Parvalbumin neurons, temporal coding, and cortical noise in complex scene analysis

Cortical representations supporting many cognitive abilities emerge from underlying circuits comprised of several different cell types. However, cell type-specific contributions to rate and timing-based cortical coding are not well-understood. Here, we investigated the role of parvalbumin (PV) neurons in cortical complex scene analysis. Many complex scenes contain sensory stimuli which are highly dynamic in time and compete with stimuli at other spatial locations. PV neurons play a fundamental role in balancing excitation and inhibition in cortex and sculpting cortical temporal dynamics; yet their specific role in encoding complex scenes via timing-based coding, and the robustness of temporal representations to spatial competition, has not been investigated. Here, we address these questions in auditory cortex using a cocktail party-like paradigm, integrating electrophysiology, optogenetic manipulations, and a family of spike-distance metrics, to dissect PV neurons’ contributions towards rate and timing-based coding. We find that suppressing PV neurons degrades cortical discrimination of dynamic sounds in a cocktail party-like setting via changes in rapid temporal modulations in rate and spike timing, over a wide range of time-scales.

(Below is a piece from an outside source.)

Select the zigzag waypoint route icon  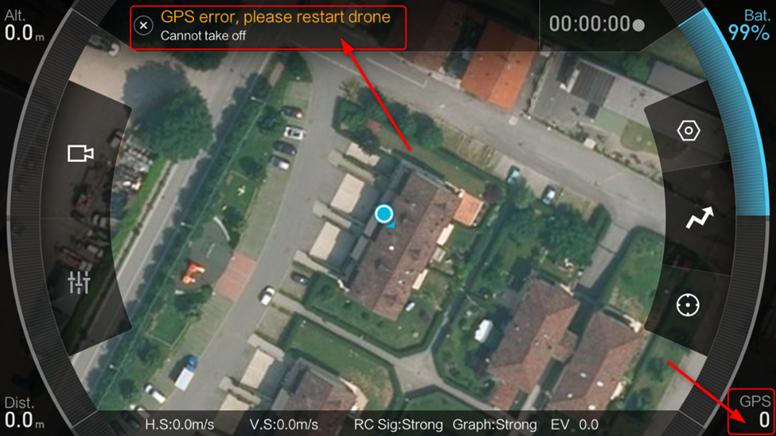pos(700,218)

Our findings suggest that PV neurons play a critical role in enhancing cortical temporal coding and reducing cortical noise, thereby improving representations of dynamic stimuli in complex scenes. Significance Statement One impressive example of sensory perception by the brain is its ability to analyze complex scenes, e.g., following what a friend is saying at a party amongst other speakers. Although some humans can solve this problem with relative ease, it remains very difficult for humans with a variety of impairments, e.g., hearing impairments, ADHD, and autism. The brain mechanisms underlying complex scene analysis remain poorly understood. Here, we recorded neural activity in auditory cortex in a complex auditory scene. When we suppressed PV neuron activity in auditory cortex, cortical performance decreased, and the timing of cortical responses was degraded. Our findings suggest that PV neurons improve the brain’s ability to analyze complex scenes by enhancing the timing of cortical responses while reducing cortical noise. ### Competing Interest Statement The authors have declared no competing interest.